07/92

Het besluit tot ontslag van een lid van de Landelijke Werkgroep Roemenië door de participanten in de Europacommissie (waaronder de commissie Werelddiaconaat) omdat de commissie de contacten met de pers van afzonderlijke leden van de LWR onaanvaardbaar achtte, wordt vernietigd, omdat het op onjuiste gronden is genomen. Er was publieke belangstelling en openlijke discussie in de pers over de besteding van bijeengebrachte gelden. Er bestond voor de CW en de GDR geen gegronde reden die discussie in de pers tegen te werken. Het enkele feit dat een lid van de LWR de pers van zijn zienswijze op de hoogte stelt, vormt geen geldige reden zijn lidmaatschap van de LWR te beëindigen.

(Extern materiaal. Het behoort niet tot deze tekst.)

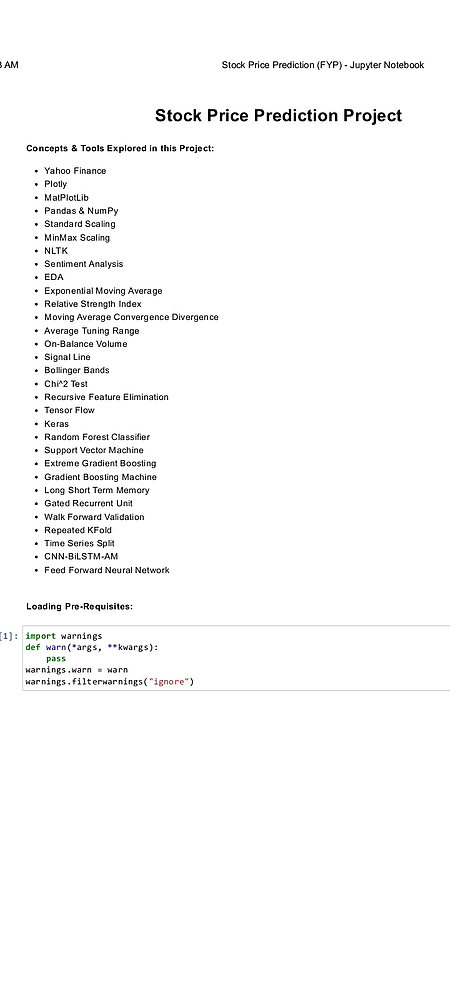Image resolution: width=450 pixels, height=1000 pixels.
Task: Select the Long Short Term Memory item
Action: point(97,490)
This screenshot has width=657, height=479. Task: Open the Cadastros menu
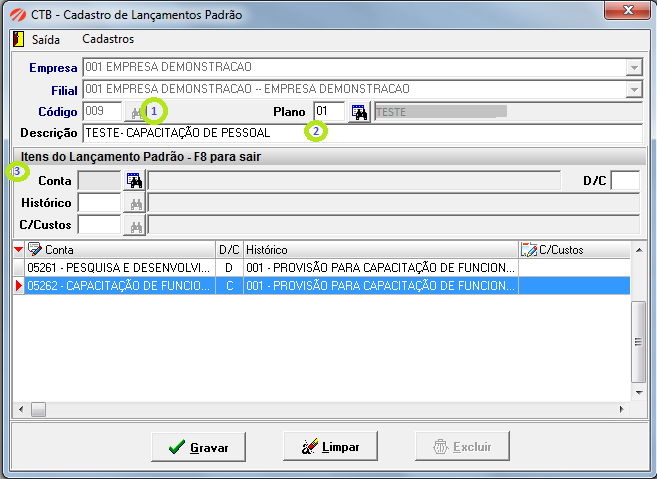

De wijze waarop hij de pers benaderde was niet onzorgvuldig, gelet op de verwachtingen die waren gewekt, de omstandigheid dat de bezwaren tevoren verschillende malen kenbaar waren gemaakt, en de toonzetting en de inhoud van de gevolgde perspublicatie.

Wat de rechtsgevolgen betreft: de generale commissie  kan niet beslissen over de besluiten van de andere (niet-hervormde) participanten. De CW moet haar besluit heroverwegen, en met de overige participanten overleggen over de gevolgen voor het gezamenlijk genomen ontslagbesluit.